The first response I expect to be flashing in your minds is “what the heck do I need plans for? I’m going to eat them!” Touché, my friends. Touché.
But if you are growing more than one or two tomato plants, you will likely have more tomatoes than you – and your neighbors – can eat before they will begin to go bad.
I wish I could say that this year I am planning to be diligent enough to do home canning of sauces and stewed tomatoes, but here’s the deal. My house is old and it has exactly two window unit air conditioners in it to keep us somewhat remotely cool in the heat of summer.
If I were to run the stove this summer for as long as it would take to make batch after batch of my homemade marinara and then to use my canner, my partner would have taken the dogs and left me before I heard the glorious POP! assuring me that my home canned deliciousness was safely stored.
Thank goodness I have an alternate method for storing tomatoes that I’ve been using for as long as I can remember with absolutely no problems at all. Now before I tell you about it, I want to remind you that if you have the chance to sun dry tomatoes – do it. If you have ever had real homemade sun dried tomatoes you will never look at the store-bought versions the same again.
Okay, on with the show. To process my tomatoes, I remove only the stem-end and coarsely chop the fruit. I then toss the tomatoes with some coarse sea salt and give it about an hour to sweat before filling good quality zipper bags. These bags will lay flat in my freezer and allow me to stack as many as six (sometimes more) high.
Then, when I need to make some chili, stew or just about anything else during the cold months, I pull out a bag or two of frozen tomatoes, let them thaw and process them further to coordinate with my recipe at the time.
This works well for me because I want as much of my precious tomatoes as possible. I don’t remove the seeds, I don’t remove the skins, I want it all. I’m greedy that way.
Of course there are times when I will use my trust dehydrator too. In fact, last year I pureed my fresh harvest and carefully poured it into the smooth-bottom trays (used to make fruit leather). When it was fully dried out, I rolled the tomato leather up and froze them too! This made simple work of my homemade tomato sauces and pastes later.












July 2nd, 2008 at 4:59 am
Very good Michael,we are all enjoying the important things that you write. I have wanted to ask you, what state to you live in ?
DAD
July 2nd, 2008 at 7:59 am
Great ideas, Michael! Speaking as someone with exactly one (very inadequate) window air conditioner in the house, I feel your pain. I assume that, if you wanted to free up freezer space once the weather’s finally gotten cool, you could pull out all those freezer bags, make a big batch of marinara, and can it then, right? I love the idea of the tomato leather. I’ll have to try that this year!

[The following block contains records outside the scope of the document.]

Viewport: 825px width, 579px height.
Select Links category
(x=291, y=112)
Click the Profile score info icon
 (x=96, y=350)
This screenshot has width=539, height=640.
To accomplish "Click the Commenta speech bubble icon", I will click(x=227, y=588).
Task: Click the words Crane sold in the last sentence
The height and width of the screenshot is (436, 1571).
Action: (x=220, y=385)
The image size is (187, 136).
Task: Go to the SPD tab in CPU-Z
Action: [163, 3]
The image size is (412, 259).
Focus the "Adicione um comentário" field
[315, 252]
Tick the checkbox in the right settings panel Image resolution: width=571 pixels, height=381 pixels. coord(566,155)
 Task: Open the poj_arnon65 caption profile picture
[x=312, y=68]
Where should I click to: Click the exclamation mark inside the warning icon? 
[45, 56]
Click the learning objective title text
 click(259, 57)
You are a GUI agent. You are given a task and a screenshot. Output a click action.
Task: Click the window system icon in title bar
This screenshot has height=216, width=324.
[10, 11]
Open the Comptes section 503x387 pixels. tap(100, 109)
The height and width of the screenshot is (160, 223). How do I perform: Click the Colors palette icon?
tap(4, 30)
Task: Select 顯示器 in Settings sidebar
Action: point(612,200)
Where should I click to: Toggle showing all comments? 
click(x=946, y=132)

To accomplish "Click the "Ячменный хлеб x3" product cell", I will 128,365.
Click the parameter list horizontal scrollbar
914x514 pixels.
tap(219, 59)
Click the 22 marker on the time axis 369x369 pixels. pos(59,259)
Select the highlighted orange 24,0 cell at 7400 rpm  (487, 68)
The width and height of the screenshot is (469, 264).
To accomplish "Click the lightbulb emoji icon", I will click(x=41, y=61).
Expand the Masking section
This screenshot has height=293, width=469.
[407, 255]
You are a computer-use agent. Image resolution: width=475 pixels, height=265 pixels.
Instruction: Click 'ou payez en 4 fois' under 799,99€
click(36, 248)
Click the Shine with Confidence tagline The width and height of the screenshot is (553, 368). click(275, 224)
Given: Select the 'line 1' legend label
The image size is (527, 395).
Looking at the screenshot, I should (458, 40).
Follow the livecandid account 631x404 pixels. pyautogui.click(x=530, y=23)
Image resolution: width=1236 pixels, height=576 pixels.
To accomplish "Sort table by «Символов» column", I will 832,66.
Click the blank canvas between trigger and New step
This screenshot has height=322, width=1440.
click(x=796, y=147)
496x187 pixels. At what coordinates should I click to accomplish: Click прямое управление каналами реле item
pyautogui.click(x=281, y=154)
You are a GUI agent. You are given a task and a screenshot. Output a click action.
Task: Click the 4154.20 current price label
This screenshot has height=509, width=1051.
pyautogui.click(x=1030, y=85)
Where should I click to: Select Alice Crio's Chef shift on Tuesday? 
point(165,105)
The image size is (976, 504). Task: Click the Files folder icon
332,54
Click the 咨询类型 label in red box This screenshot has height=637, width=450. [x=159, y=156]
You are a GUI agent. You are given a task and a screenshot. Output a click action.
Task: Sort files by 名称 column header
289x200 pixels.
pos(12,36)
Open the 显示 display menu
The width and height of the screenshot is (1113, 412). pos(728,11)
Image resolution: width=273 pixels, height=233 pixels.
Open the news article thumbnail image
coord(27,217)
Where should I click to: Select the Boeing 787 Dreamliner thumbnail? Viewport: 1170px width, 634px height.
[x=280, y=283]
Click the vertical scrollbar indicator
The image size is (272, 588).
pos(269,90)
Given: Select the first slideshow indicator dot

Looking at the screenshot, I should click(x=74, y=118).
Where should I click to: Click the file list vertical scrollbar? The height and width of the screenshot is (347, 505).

July 2nd, 2008 at 10:17 am
Dad - I am in Birmingham (Alabama) not too far from you!
ofB - That is what I usually end up doing; when the weather cools and I feel even more domestic, I start saucing it up a bit. Of course I sauce things up anywhere at any time!
July 2nd, 2008 at 1:10 pm
[...] I found this in my morning perusal of my favourite gardening blogs. As someone who often buys in-season and [...]
July 2nd, 2008 at 1:23 pm
Why do you need the salt? Couldn’t you just chop and freeze?
July 2nd, 2008 at 6:00 pm
Daphne: You can, that’s just the way I do it. There’s no reason why you can’t just chop (or process) and freeze them as-is.
July 4th, 2008 at 11:00 am
Excellent idea. While I was thinking of canning the bounty of my 6 tomato plants this fall, I like this idea *much* better!
July 13th, 2008 at 9:34 pm
Never thought of freezing! After canning well over 200 pounds of homegrown tomatoes last year, I will be giving this a try.
You mention marinara sauce—do you have a favorite recipe? I can’t seem to find a flavorful one.
September 4th, 2009 at 3:10 pm
Micheal,
Thank you for the great idea. You made my day. Do you share your marinara recipe? If so, I would love it. Thank you.
September 4th, 2009 at 3:28 pm
I thought I’d published my marinara recipe here before but apparently I haven’t. Give me a bit and I will make sure that omission is rectified!
In other words, I’ll publish the recipe as soon as I can.
Thanks for the feedback!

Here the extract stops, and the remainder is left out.